=== Section Start ===

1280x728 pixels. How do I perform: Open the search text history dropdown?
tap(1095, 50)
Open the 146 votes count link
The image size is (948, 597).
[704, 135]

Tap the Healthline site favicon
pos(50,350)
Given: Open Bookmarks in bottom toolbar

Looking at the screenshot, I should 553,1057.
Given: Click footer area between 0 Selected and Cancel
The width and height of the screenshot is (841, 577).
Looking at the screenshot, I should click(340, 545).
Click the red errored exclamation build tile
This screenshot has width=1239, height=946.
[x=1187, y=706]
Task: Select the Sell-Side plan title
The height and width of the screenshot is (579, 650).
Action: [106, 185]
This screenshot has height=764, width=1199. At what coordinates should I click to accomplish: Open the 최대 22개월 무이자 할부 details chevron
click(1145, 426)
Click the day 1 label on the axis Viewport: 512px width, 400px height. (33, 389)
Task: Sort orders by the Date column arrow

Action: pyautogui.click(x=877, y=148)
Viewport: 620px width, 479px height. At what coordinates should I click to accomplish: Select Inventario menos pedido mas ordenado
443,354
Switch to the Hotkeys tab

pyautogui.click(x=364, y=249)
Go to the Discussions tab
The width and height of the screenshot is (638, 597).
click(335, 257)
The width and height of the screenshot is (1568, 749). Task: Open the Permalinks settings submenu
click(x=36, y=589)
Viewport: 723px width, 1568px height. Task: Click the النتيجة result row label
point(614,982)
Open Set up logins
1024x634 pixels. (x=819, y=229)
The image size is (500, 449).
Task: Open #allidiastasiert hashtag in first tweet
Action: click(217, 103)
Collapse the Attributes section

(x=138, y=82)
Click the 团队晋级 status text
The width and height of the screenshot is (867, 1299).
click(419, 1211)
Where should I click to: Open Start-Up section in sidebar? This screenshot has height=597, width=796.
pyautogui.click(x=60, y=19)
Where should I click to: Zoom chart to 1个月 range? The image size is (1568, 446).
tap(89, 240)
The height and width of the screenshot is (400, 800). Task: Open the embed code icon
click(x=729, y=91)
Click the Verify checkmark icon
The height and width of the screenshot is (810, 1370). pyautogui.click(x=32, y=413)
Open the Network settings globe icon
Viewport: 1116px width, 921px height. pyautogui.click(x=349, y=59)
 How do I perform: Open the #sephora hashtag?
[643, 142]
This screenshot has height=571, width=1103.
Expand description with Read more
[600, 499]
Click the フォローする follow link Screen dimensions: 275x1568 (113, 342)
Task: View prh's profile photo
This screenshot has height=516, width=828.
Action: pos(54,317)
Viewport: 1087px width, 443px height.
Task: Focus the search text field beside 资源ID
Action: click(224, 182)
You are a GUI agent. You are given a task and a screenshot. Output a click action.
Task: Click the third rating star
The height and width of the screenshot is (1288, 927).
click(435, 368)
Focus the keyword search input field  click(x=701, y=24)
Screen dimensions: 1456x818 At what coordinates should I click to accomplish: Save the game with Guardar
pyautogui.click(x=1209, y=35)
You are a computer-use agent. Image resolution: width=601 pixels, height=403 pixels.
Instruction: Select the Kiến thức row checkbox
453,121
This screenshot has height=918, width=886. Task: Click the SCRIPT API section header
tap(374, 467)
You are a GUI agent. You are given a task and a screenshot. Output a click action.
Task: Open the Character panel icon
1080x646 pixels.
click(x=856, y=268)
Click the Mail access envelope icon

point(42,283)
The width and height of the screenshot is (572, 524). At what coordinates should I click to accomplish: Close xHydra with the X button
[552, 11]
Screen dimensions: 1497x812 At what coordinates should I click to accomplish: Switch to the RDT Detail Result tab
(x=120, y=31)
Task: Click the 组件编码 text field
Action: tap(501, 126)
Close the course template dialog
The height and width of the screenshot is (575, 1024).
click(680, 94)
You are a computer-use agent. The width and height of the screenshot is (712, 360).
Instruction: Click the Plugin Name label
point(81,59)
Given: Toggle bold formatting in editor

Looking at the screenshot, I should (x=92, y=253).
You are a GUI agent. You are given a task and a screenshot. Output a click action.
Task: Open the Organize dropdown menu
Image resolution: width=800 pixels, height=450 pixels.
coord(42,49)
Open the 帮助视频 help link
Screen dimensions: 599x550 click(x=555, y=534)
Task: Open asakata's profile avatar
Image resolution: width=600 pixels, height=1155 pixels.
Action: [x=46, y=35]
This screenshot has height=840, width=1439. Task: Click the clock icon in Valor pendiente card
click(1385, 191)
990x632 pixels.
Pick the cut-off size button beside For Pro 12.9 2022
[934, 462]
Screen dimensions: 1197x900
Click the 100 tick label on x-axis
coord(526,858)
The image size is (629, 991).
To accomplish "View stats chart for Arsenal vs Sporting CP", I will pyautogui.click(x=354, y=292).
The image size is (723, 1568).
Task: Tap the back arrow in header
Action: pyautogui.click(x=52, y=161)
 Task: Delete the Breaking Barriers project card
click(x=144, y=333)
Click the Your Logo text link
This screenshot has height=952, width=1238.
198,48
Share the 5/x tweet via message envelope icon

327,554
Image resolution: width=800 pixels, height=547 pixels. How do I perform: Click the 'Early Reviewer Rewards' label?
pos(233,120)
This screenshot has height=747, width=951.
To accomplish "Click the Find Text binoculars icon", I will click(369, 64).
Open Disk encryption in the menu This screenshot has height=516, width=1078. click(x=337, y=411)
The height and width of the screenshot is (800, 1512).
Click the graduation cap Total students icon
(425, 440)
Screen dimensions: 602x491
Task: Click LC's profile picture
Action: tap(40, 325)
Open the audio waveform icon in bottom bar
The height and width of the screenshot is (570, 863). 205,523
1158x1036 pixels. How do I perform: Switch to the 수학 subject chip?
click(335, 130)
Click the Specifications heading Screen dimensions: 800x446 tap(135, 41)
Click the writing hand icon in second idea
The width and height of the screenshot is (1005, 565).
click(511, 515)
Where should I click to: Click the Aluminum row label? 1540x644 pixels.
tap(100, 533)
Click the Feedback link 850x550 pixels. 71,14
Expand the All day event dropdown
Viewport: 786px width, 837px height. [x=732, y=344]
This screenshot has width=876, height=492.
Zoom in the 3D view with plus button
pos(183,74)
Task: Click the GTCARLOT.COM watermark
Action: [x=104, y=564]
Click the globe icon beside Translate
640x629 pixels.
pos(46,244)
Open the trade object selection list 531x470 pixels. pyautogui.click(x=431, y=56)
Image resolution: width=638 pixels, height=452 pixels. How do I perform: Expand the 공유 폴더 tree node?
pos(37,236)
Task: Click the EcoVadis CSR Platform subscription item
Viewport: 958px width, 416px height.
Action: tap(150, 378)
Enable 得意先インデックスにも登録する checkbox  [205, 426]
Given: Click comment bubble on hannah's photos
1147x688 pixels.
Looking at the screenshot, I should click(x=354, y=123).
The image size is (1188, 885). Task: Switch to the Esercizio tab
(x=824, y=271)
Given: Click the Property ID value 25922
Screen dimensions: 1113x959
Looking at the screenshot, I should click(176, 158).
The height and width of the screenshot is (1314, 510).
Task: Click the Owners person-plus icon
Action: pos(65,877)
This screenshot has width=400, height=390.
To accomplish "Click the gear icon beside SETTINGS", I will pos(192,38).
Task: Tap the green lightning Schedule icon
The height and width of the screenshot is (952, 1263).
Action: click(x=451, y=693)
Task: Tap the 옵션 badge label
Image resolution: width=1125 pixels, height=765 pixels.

=== Section End ===

_Activity_
Exactly as they appear above, give the entries again.

_Output for this exercise_
1280x728 pixels. How do I perform: Open the search text history dropdown?
tap(1095, 50)
Open the 146 votes count link
The image size is (948, 597).
[704, 135]

Tap the Healthline site favicon
pos(50,350)
Given: Open Bookmarks in bottom toolbar

Looking at the screenshot, I should 553,1057.
Given: Click footer area between 0 Selected and Cancel
The width and height of the screenshot is (841, 577).
Looking at the screenshot, I should click(340, 545).
Click the red errored exclamation build tile
This screenshot has width=1239, height=946.
[x=1187, y=706]
Task: Select the Sell-Side plan title
The height and width of the screenshot is (579, 650).
Action: [106, 185]
This screenshot has height=764, width=1199. At what coordinates should I click to accomplish: Open the 최대 22개월 무이자 할부 details chevron
click(1145, 426)
Click the day 1 label on the axis Viewport: 512px width, 400px height. (33, 389)
Task: Sort orders by the Date column arrow

Action: pyautogui.click(x=877, y=148)
Viewport: 620px width, 479px height. At what coordinates should I click to accomplish: Select Inventario menos pedido mas ordenado
443,354
Switch to the Hotkeys tab

pyautogui.click(x=364, y=249)
Go to the Discussions tab
The width and height of the screenshot is (638, 597).
click(335, 257)
The width and height of the screenshot is (1568, 749). Task: Open the Permalinks settings submenu
click(x=36, y=589)
Viewport: 723px width, 1568px height. Task: Click the النتيجة result row label
point(614,982)
Open Set up logins
1024x634 pixels. (x=819, y=229)
The image size is (500, 449).
Task: Open #allidiastasiert hashtag in first tweet
Action: click(217, 103)
Collapse the Attributes section

(x=138, y=82)
Click the 团队晋级 status text
The width and height of the screenshot is (867, 1299).
click(419, 1211)
Where should I click to: Open Start-Up section in sidebar? This screenshot has height=597, width=796.
pyautogui.click(x=60, y=19)
Where should I click to: Zoom chart to 1个月 range? The image size is (1568, 446).
tap(89, 240)
The height and width of the screenshot is (400, 800). Task: Open the embed code icon
click(x=729, y=91)
Click the Verify checkmark icon
The height and width of the screenshot is (810, 1370). pyautogui.click(x=32, y=413)
Open the Network settings globe icon
Viewport: 1116px width, 921px height. pyautogui.click(x=349, y=59)
 How do I perform: Open the #sephora hashtag?
[643, 142]
This screenshot has height=571, width=1103.
Expand description with Read more
[600, 499]
Click the フォローする follow link Screen dimensions: 275x1568 (113, 342)
Task: View prh's profile photo
This screenshot has height=516, width=828.
Action: pos(54,317)
Viewport: 1087px width, 443px height.
Task: Focus the search text field beside 资源ID
Action: click(224, 182)
You are a GUI agent. You are given a task and a screenshot. Output a click action.
Task: Click the third rating star
The height and width of the screenshot is (1288, 927).
click(435, 368)
Focus the keyword search input field  click(x=701, y=24)
Screen dimensions: 1456x818 At what coordinates should I click to accomplish: Save the game with Guardar
pyautogui.click(x=1209, y=35)
You are a computer-use agent. Image resolution: width=601 pixels, height=403 pixels.
Instruction: Select the Kiến thức row checkbox
453,121
This screenshot has height=918, width=886. Task: Click the SCRIPT API section header
tap(374, 467)
You are a GUI agent. You are given a task and a screenshot. Output a click action.
Task: Open the Character panel icon
1080x646 pixels.
click(x=856, y=268)
Click the Mail access envelope icon

point(42,283)
The width and height of the screenshot is (572, 524). At what coordinates should I click to accomplish: Close xHydra with the X button
[552, 11]
Screen dimensions: 1497x812 At what coordinates should I click to accomplish: Switch to the RDT Detail Result tab
(x=120, y=31)
Task: Click the 组件编码 text field
Action: tap(501, 126)
Close the course template dialog
The height and width of the screenshot is (575, 1024).
click(680, 94)
You are a computer-use agent. The width and height of the screenshot is (712, 360).
Instruction: Click the Plugin Name label
point(81,59)
Given: Toggle bold formatting in editor

Looking at the screenshot, I should (x=92, y=253).
You are a GUI agent. You are given a task and a screenshot. Output a click action.
Task: Open the Organize dropdown menu
Image resolution: width=800 pixels, height=450 pixels.
coord(42,49)
Open the 帮助视频 help link
Screen dimensions: 599x550 click(x=555, y=534)
Task: Open asakata's profile avatar
Image resolution: width=600 pixels, height=1155 pixels.
Action: [x=46, y=35]
This screenshot has height=840, width=1439. Task: Click the clock icon in Valor pendiente card
click(1385, 191)
990x632 pixels.
Pick the cut-off size button beside For Pro 12.9 2022
[934, 462]
Screen dimensions: 1197x900
Click the 100 tick label on x-axis
coord(526,858)
The image size is (629, 991).
To accomplish "View stats chart for Arsenal vs Sporting CP", I will pyautogui.click(x=354, y=292).
The image size is (723, 1568).
Task: Tap the back arrow in header
Action: pyautogui.click(x=52, y=161)
 Task: Delete the Breaking Barriers project card
click(x=144, y=333)
Click the Your Logo text link
This screenshot has height=952, width=1238.
198,48
Share the 5/x tweet via message envelope icon

327,554
Image resolution: width=800 pixels, height=547 pixels. How do I perform: Click the 'Early Reviewer Rewards' label?
pos(233,120)
This screenshot has height=747, width=951.
To accomplish "Click the Find Text binoculars icon", I will click(369, 64).
Open Disk encryption in the menu This screenshot has height=516, width=1078. click(x=337, y=411)
The height and width of the screenshot is (800, 1512).
Click the graduation cap Total students icon
(425, 440)
Screen dimensions: 602x491
Task: Click LC's profile picture
Action: tap(40, 325)
Open the audio waveform icon in bottom bar
The height and width of the screenshot is (570, 863). 205,523
1158x1036 pixels. How do I perform: Switch to the 수학 subject chip?
click(335, 130)
Click the Specifications heading Screen dimensions: 800x446 tap(135, 41)
Click the writing hand icon in second idea
The width and height of the screenshot is (1005, 565).
click(511, 515)
Where should I click to: Click the Aluminum row label? 1540x644 pixels.
tap(100, 533)
Click the Feedback link 850x550 pixels. 71,14
Expand the All day event dropdown
Viewport: 786px width, 837px height. [x=732, y=344]
This screenshot has width=876, height=492.
Zoom in the 3D view with plus button
pos(183,74)
Task: Click the GTCARLOT.COM watermark
Action: [x=104, y=564]
Click the globe icon beside Translate
640x629 pixels.
pos(46,244)
Open the trade object selection list 531x470 pixels. pyautogui.click(x=431, y=56)
Image resolution: width=638 pixels, height=452 pixels. How do I perform: Expand the 공유 폴더 tree node?
pos(37,236)
Task: Click the EcoVadis CSR Platform subscription item
Viewport: 958px width, 416px height.
Action: tap(150, 378)
Enable 得意先インデックスにも登録する checkbox  [205, 426]
Given: Click comment bubble on hannah's photos
1147x688 pixels.
Looking at the screenshot, I should click(x=354, y=123).
The image size is (1188, 885). Task: Switch to the Esercizio tab
(x=824, y=271)
Given: Click the Property ID value 25922
Screen dimensions: 1113x959
Looking at the screenshot, I should click(176, 158).
The height and width of the screenshot is (1314, 510).
Task: Click the Owners person-plus icon
Action: pos(65,877)
This screenshot has width=400, height=390.
To accomplish "Click the gear icon beside SETTINGS", I will pos(192,38).
Task: Tap the green lightning Schedule icon
The height and width of the screenshot is (952, 1263).
Action: click(x=451, y=693)
Task: Tap the 옵션 badge label
Image resolution: width=1125 pixels, height=765 pixels.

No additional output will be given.